Selection =>
-*-*-

The endeavors of love and lust can feel like matters of life and death, but the films which compose this dispatch also find the humor in these escapades. I was lucky enough to catch two of these three films at their premieres; to feel the laughter of identification sweep through the women in the audience. The first of which was Grace Glowicki’s “Dead Lover,” which I caught at The Ray.

A woman known only as the Gravedigger (Grace Glowicki) is lonely. A generational cemetery worker, she spends her days and nights alone digging graves, lurking over funerals, lamenting her single status, and … reeking. In a Süskind-esque effort, the Gravedigger attempts to concoct a chemist’s solution to her putrid odor in the hopes of finding a man who won’t be repulsed by her. One day, when a mourner stumbles into her neck of the yard, he is infatuated immediately, despite her unfixable stench. What follows is an intense, passionate love affair.
Yet when her beloved endeavors overseas for a solution to his infertility, choppy waters take his life, leaving behind only his finger for the Gravedigger to find. It’s this loss that turns Glowicki’s absurd horror-comedy into a Frankenstein tale, as the Gravedigger tries to grow her lover back to life with only his appendage as a starting point. Even as the story evolves, the hilarious raunchfest of “Dead Lover” maintains its surreal comedic chops.

-*-*-

Given request 1 =>
List the activities the review says fill the Gravedigger's days and nights.
Given request 2 =>
Reproduce the review word for word from "Yet when her" up to and including "surreal comedic chops.".

-*-*-

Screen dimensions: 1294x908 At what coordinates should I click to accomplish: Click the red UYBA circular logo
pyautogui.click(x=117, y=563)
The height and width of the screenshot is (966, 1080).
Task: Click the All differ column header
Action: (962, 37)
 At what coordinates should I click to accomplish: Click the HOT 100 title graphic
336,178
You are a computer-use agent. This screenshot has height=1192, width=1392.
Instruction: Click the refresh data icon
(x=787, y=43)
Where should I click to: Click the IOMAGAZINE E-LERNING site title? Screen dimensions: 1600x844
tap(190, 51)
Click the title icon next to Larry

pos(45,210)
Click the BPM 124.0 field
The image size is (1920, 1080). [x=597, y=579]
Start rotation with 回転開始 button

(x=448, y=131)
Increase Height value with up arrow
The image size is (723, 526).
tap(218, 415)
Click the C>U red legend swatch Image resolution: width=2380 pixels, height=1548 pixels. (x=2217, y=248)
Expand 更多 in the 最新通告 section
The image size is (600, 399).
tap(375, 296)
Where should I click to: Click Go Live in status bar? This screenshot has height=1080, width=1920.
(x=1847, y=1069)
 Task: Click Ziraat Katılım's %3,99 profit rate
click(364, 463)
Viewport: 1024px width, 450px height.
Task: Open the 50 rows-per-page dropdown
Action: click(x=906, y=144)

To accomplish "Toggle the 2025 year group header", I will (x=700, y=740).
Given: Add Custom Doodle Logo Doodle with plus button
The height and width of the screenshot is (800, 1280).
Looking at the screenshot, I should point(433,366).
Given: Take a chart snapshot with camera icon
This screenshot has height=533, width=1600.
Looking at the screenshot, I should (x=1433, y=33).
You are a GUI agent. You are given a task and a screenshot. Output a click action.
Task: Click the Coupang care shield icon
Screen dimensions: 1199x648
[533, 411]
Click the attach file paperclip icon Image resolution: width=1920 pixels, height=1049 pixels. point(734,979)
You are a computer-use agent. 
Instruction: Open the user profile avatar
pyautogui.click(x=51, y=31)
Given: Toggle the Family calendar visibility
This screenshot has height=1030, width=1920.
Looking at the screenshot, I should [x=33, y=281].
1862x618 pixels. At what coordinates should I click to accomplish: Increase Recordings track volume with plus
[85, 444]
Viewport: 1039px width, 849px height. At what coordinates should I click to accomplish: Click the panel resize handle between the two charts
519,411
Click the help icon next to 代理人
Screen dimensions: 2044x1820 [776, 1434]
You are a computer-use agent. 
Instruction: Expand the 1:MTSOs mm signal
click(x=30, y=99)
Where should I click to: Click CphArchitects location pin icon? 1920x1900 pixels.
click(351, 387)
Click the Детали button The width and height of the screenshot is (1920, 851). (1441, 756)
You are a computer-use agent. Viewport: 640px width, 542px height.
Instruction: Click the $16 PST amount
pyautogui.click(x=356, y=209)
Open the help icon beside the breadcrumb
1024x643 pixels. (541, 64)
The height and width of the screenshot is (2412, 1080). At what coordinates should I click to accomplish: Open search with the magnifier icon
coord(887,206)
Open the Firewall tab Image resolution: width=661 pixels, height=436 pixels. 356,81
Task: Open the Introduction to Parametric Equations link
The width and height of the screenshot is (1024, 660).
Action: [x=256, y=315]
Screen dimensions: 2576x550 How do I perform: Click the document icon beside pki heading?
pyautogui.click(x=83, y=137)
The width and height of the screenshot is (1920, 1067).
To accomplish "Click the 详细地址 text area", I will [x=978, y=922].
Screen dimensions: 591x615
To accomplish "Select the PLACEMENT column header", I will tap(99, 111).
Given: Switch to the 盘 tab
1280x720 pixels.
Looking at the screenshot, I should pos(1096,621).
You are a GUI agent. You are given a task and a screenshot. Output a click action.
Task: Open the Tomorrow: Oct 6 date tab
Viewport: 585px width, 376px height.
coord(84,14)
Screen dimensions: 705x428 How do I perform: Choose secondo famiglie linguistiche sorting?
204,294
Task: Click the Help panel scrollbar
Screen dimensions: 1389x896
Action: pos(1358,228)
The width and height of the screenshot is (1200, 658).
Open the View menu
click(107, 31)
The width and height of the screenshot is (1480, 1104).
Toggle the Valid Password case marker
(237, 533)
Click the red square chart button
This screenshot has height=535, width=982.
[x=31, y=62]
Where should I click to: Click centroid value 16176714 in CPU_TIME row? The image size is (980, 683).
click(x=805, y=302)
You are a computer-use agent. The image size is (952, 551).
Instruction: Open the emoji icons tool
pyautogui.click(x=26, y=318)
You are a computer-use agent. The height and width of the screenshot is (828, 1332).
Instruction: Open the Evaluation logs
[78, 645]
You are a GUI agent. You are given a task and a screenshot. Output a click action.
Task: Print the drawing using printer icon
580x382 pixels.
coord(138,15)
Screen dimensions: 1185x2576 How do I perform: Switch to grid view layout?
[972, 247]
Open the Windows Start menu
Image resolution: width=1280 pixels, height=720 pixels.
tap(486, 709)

-*-*-

Complete answer 1 =>
- Digging graves
- Lurking over funerals
- Lamenting her single status
- Reeking

Complete answer 2 =>
Yet when her beloved endeavors overseas for a solution to his infertility, choppy waters take his life, leaving behind only his finger for the Gravedigger to find. It’s this loss that turns Glowicki’s absurd horror-comedy into a Frankenstein tale, as the Gravedigger tries to grow her lover back to life with only his appendage as a starting point. Even as the story evolves, the hilarious raunchfest of “Dead Lover” maintains its surreal comedic chops.